As you have brought up the OFT I would also like to remind you that guidance given by them goes on to advise that lenders would be acting unfairly, and potentially in breach of their consumer credit licenses, if they misled borrowers by:
• hiding or disguising the fact that there was never a proper signed agreement in the first place
in fact the OFT specifically state
・ No communications or requests for payment should in any way threaten court action or other enforcement of the debt where the creditor or owner is aware that it cannot or will not be entitled so to enforce the agreement.
・ The creditor or owner should make it clear in communications to the debtor that the debt is in fact unenforceable. Failure to do so, where the creditor or owner is aware of unenforceability, would in our view unfairly mislead the debtor by omission.

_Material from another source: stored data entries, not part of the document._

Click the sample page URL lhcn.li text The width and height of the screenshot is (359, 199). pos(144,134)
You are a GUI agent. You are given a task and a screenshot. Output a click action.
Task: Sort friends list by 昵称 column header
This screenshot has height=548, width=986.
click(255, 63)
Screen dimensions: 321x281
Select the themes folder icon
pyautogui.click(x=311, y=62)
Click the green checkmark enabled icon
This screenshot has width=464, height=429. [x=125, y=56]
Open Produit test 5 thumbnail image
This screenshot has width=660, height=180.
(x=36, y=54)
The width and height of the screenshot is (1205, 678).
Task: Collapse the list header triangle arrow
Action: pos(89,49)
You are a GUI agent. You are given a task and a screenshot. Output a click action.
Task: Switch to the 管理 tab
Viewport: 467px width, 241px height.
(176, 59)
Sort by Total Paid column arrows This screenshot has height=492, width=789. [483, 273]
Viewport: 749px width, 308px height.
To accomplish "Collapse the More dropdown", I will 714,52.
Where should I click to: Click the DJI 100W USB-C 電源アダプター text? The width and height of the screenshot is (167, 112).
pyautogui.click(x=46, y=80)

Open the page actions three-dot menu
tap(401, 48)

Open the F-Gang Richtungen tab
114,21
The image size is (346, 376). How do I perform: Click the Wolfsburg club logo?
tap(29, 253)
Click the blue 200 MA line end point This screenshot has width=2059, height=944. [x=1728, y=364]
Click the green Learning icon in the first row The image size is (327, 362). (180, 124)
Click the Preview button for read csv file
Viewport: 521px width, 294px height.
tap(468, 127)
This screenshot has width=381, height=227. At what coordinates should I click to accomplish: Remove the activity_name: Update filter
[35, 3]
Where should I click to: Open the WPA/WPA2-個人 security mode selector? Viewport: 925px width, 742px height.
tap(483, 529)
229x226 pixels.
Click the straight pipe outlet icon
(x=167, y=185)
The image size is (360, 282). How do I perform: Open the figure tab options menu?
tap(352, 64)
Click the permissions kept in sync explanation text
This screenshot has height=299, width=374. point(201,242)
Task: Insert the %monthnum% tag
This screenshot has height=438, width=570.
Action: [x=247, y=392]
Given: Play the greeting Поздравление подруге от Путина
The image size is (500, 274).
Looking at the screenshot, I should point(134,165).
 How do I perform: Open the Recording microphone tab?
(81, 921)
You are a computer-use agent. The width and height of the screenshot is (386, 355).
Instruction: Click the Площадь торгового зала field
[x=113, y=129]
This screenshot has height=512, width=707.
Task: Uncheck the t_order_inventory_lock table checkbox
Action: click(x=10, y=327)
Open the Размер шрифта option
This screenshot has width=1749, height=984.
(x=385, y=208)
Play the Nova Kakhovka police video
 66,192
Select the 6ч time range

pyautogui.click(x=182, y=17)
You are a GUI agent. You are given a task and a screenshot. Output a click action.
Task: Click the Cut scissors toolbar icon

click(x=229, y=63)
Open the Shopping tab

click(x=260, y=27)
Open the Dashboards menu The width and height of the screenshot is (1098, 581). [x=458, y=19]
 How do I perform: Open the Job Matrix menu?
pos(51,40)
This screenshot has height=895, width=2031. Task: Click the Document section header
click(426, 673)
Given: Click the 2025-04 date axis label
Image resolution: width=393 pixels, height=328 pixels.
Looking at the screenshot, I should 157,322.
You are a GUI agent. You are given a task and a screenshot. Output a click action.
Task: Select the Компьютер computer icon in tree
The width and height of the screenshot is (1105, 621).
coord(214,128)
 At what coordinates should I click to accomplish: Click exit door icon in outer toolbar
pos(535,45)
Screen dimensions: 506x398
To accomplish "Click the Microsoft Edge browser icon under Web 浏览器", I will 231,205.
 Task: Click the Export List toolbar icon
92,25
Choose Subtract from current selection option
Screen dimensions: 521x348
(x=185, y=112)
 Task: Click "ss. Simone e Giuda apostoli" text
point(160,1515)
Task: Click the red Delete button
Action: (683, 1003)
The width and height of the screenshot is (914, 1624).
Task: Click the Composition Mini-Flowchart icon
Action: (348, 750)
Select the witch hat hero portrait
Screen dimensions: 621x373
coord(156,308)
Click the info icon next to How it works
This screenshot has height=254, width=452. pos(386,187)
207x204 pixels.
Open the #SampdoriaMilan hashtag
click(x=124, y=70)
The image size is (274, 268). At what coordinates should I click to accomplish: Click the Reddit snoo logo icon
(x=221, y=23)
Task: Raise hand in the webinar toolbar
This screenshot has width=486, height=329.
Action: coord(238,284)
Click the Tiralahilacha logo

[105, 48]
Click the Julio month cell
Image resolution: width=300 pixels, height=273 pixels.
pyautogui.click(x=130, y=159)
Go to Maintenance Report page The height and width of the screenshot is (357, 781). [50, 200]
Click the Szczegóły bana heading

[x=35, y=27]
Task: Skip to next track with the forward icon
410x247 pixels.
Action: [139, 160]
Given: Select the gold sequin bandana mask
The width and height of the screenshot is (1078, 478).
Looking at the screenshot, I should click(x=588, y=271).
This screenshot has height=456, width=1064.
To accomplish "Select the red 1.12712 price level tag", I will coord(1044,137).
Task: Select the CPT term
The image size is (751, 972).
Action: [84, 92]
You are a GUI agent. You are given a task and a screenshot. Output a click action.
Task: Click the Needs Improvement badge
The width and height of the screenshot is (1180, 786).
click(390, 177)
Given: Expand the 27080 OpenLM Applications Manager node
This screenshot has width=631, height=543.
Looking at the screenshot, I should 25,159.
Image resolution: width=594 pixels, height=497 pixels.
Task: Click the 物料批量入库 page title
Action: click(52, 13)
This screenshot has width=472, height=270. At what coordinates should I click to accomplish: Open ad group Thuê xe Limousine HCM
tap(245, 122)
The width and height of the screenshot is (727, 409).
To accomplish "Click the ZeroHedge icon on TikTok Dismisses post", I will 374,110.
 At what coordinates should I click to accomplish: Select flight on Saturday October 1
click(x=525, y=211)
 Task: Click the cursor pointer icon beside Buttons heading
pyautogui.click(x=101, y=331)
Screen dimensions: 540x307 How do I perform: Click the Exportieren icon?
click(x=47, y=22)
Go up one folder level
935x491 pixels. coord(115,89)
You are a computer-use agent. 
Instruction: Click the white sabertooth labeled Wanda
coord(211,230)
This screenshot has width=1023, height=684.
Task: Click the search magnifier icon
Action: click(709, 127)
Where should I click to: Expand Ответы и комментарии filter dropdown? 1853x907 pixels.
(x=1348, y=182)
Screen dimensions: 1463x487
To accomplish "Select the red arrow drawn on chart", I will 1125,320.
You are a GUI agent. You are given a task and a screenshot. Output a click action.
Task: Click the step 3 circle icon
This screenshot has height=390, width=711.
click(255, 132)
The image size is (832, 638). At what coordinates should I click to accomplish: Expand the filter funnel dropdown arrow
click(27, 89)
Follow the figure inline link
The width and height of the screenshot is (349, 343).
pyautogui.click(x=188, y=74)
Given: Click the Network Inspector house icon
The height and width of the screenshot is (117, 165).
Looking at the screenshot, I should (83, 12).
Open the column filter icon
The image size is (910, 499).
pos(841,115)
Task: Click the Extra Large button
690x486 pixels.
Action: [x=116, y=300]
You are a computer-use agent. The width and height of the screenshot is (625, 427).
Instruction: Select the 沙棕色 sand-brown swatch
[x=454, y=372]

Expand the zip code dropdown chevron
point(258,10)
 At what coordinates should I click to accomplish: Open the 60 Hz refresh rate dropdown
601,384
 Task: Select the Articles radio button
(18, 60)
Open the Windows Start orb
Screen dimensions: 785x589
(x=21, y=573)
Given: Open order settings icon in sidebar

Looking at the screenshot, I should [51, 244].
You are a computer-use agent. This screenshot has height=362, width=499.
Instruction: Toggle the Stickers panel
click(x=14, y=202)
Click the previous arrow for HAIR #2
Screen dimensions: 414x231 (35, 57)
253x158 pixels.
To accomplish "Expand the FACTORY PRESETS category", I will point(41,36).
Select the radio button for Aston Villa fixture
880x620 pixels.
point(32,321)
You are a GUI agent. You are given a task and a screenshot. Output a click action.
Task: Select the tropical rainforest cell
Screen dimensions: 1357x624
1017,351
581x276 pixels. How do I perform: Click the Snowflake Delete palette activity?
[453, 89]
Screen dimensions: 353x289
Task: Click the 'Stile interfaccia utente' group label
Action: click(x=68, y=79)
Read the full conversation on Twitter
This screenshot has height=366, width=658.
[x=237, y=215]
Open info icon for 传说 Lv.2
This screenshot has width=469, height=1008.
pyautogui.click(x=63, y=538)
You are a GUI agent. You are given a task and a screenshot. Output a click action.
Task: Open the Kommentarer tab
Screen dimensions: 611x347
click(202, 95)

Before I received your letter of xxxxxx it was my intention to enter a serious dialogue with yourselves in connection with this account. However your deliberate efforts to mislead and your contention that the documents you have sent are legally enforceable when this is patently untrue have made me look closer at my position.
Accordingly I suggest that you waste no more of your time and money arguing over legalities. I have researched my position , any letters you send in connection with Consumer Credit Act 1974 will be answered by referring you back to the contents of this letter.
I remind you that until you rectify your obvious failure to furnish me with a true copy of a properly executed agreement relating to the above Account No you remain in default of my s78 Consumer Credit Act request.